Local folks tell me that Ipswich Pine stain, a color offered by Minwax and Varathane originated in Ipswich with Carman Woodworking as far back as the early 1800’s. Their shop was behind the Laughing Lion gift shop on Essex Road, which is now the location of the Clam House. The Laughing Lion specialized in American pine reproductions.
Most of the pine trees in colonial America (Northeast U.S.) are Eastern white pine (Pinus Strobus), a quick-growing and easily workable lumber that was used in much early construction, along with American Chestnut. Freshly cut white pine is creamy white but aged lumber can acquire a golden or reddish tone and is sometimes called “pumpkin pine.”
Other genus of pine are rare in the Northeast, but Pitch pine (Pinus Rigida) dominates the pine barrens found in southeastern Massachusetts and New Jersey.

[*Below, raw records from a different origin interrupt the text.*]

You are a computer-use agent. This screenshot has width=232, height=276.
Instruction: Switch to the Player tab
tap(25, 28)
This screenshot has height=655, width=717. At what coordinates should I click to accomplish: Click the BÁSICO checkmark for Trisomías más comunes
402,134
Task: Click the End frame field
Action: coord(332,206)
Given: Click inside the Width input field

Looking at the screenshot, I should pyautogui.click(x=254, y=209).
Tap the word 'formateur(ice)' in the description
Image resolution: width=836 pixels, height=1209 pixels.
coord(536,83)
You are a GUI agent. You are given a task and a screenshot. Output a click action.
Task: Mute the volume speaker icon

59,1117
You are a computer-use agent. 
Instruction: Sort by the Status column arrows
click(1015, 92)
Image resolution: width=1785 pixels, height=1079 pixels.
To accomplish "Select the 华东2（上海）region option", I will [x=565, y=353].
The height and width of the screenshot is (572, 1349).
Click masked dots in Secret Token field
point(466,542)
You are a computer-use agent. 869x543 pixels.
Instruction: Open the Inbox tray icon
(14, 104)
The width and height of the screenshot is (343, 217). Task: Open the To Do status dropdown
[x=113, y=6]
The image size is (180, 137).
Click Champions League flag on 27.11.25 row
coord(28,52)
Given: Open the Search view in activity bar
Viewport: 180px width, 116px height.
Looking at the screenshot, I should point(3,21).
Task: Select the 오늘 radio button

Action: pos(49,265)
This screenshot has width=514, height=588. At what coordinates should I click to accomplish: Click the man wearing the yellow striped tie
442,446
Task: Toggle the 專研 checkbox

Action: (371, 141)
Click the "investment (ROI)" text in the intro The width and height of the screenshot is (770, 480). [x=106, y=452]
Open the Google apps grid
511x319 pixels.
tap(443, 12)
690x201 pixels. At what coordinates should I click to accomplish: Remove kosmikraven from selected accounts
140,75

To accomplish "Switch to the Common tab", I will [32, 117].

Castle Neck in Ipswich MA has one of the largest stands of pitch pine on the Massachusetts North Shore. The coarse knotty wood of these trees contains a large amount of resin (pine tar) that was used for pitch.
The earliest settlers often lighted their houses, by burning thin strips of the pitch pine trees. It is thought that this is the source of the name of Candlewood Road. The wood was used primarily for ship building and railroad ties because the high resin content preserves it from decay. The reddish-colored boards show above are restored antique pitch pine flooring.